# My halfmoon beta



## stlovefamily (Apr 12, 2009)

Hi, I'm new here and wanted to share my beta:-D. I don't know a whole lot about them so I'm hoping to learn lots here. I believe this is a female as tjat is what I was told. I have no name for her yet so feel free to help me out on that:-D


----------



## Nataku (Feb 22, 2009)

That's a very long-finned female if it is. I think it's probably more likely a male. Check between the ventral fins (those would be the two long fins hanging down beneath the fish just behind the gills) for a small white spot. If there's a white spot there, it's female, if not it's a male.

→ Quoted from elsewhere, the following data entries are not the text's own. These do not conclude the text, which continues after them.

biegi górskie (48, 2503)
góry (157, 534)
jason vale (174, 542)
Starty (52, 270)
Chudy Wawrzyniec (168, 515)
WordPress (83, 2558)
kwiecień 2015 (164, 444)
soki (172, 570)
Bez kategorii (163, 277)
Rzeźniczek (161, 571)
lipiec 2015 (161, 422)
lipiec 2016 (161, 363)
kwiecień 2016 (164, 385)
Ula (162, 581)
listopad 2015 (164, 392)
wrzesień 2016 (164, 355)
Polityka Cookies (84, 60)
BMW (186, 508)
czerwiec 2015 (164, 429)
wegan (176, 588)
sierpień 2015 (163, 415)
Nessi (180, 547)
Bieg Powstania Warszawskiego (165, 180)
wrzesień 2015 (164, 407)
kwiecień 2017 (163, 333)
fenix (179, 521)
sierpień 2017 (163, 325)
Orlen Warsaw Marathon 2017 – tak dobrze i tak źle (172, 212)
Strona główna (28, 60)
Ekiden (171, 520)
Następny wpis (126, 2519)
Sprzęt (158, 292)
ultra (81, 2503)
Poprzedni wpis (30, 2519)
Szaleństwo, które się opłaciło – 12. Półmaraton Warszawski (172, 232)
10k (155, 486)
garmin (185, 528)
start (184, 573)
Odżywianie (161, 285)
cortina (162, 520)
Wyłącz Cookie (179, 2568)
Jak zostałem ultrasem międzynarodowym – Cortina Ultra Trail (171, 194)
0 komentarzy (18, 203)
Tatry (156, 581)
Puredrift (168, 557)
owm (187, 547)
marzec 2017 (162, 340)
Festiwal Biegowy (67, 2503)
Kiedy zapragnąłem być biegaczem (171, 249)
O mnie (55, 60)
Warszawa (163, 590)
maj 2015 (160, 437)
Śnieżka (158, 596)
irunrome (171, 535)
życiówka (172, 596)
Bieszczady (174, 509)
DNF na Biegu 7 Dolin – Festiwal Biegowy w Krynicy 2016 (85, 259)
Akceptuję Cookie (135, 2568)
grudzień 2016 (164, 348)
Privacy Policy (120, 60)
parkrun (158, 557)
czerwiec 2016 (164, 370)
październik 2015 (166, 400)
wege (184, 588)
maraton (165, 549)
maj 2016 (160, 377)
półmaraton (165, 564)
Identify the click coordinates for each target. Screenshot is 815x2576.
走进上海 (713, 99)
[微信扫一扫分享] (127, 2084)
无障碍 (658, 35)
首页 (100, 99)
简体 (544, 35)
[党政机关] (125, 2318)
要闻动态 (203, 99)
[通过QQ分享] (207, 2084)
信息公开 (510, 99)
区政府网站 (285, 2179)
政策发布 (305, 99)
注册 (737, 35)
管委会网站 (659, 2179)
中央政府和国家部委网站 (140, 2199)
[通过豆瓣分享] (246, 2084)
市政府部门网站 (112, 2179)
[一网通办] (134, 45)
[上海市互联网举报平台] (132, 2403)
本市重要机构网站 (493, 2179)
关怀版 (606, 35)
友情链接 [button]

And welcome to Fish Forum!


----------



## stlovefamily (Apr 12, 2009)

Nataku said:


> That's a very long-finned female if it is. I think it's probably more likely a male. Check between the ventral fins (those would be the two long fins hanging down beneath the fish just behind the gills) for a small white spot. If there's a white spot there, it's female, if not it's a male.
> 
> And welcome to Fish Forum!


I checked and No white spot.  so it must be a male.


----------



## Twistersmom (Dec 9, 2008)

Nice looking betta!


----------



## dramaqueen (Jul 7, 2008)

He's beautiful! And welcome to FishForum.


----------



## veganchick (Jan 10, 2009)

He is really pretty! What size tank?


----------



## stlovefamily (Apr 12, 2009)

veganchick said:


> He is really pretty! What size tank?


Thanks everyone.

I have him in a 2 1/2 gallon.


----------



## stlovefamily (Apr 12, 2009)

Anyone have an suggestions on a name?


----------



## aunt kymmie (Jun 2, 2008)

I never name my fish so I'm no help in that department but I wanted to tell you that I think you've got a very nice looking betta. Welcome to the forum!


----------



## dramaqueen (Jul 7, 2008)

Being red and green, he kind of reminds me of Christmas. lol


----------



## veganchick (Jan 10, 2009)

hmmmm.......... no names yet, I'll keep thinking! 2.5g is a GREAT sized tank for bettas!


----------



## JingleAllTheWay (Mar 21, 2009)

You could use a character from a movie you really like or a book. I have two who have names from movies/books; Darcy and Gil. I have a betta I got for Christmas (he's red) named Jingle. Don't worry, it will come to you eventually. 

Very cool looking, by the way.


----------



## dramaqueen (Jul 7, 2008)

Or you could name it after your favorite rock band, country singer, etc.


----------